Son récit tient en 3 temps...
UNE SECONDE pour voir disparaître son compagnon de cordée quand un rappel s'arrache et précipite Pierre Béghin dans la face sud de l'Annapurna.
CINQ JOURS pour désescalader sans matériel cette paroi, ce qui constitue l'une des plus étonnantes histoires de survie de l'alpinisme. Mais le pire est à venir, dans le regard des autres au retour, dans la culpabilité puis dans la dépression.
DIX ANS pour pouvoir en parler : le temps qu'il lui faudra pour remonter sur ce sommet et sortir, par le courage, d'un drame personnel.
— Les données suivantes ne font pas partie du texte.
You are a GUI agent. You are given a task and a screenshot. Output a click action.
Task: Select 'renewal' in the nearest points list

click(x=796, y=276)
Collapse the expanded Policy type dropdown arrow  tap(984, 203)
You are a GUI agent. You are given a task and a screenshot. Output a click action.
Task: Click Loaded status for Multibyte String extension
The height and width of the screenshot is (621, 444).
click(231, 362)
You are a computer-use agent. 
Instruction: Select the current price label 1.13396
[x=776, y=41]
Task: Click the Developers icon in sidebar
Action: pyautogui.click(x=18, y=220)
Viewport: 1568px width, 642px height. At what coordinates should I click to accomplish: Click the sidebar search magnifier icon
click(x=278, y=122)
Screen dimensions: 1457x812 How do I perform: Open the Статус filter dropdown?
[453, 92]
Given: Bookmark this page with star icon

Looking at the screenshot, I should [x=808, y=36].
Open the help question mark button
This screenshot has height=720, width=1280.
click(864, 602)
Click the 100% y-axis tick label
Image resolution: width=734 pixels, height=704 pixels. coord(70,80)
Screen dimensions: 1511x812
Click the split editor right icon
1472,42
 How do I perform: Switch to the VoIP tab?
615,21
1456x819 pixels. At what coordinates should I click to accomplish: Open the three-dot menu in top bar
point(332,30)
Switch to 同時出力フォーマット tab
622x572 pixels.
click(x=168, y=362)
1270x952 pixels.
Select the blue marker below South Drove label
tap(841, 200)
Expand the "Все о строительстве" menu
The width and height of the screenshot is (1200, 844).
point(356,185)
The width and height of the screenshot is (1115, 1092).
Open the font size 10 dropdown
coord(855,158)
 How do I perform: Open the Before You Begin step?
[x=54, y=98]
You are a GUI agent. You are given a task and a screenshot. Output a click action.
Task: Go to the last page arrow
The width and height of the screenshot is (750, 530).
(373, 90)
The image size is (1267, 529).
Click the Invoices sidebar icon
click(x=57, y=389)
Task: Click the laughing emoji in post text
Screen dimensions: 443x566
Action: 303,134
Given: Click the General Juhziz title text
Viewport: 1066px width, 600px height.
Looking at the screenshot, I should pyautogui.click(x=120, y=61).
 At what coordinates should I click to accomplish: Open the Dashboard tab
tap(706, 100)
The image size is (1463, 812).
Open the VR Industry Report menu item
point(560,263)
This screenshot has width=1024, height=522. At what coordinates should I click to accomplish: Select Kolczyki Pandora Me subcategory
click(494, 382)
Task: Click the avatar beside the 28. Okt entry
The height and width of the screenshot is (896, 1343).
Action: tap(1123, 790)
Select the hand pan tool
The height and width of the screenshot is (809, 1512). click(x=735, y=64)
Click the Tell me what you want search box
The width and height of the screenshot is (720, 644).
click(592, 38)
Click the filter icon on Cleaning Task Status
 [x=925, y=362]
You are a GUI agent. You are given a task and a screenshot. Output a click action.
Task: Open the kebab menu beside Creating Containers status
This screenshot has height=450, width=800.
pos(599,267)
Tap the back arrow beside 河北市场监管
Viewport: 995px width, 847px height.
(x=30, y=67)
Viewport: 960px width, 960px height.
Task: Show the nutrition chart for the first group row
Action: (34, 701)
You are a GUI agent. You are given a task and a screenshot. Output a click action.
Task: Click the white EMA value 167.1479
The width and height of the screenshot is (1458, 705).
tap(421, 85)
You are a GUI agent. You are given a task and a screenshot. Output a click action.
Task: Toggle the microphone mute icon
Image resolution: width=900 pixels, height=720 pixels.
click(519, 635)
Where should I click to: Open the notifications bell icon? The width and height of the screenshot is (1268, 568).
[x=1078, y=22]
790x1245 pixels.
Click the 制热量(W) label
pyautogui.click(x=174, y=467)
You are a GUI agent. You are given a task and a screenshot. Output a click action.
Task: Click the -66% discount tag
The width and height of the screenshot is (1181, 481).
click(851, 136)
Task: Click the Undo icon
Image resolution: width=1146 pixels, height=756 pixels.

Prisonnier de l'Annapurna est le roman vrai d'un homme qui a su prendre sa revanche sur le destin.

Mon avis :

JC Lafaille faisait partie des très très grands de l'alpinisme moderne. Il a malheureusement disparu en 2006 lors d'une ascension en solitaire sur le Makalu en Himalaya, alors qu'il commençait à se faire une très solide réputation dans les ascensions hivernales de 8000. Dans ce très beau livre, il raconte sans pudeur ce qui fut le drame de sa vie d'alpiniste et comment il est arrivé à le surmonter. Ce livre, au style simple et sans détours, permet de prendre conscience de la folie et du courage qu'il faut pour entreprendre l'ascension de la face sud de l'Annapurna, une des parois les plus dures et dangereuses du monde. A noter : on trouve dans ce livre quelques très belles photos.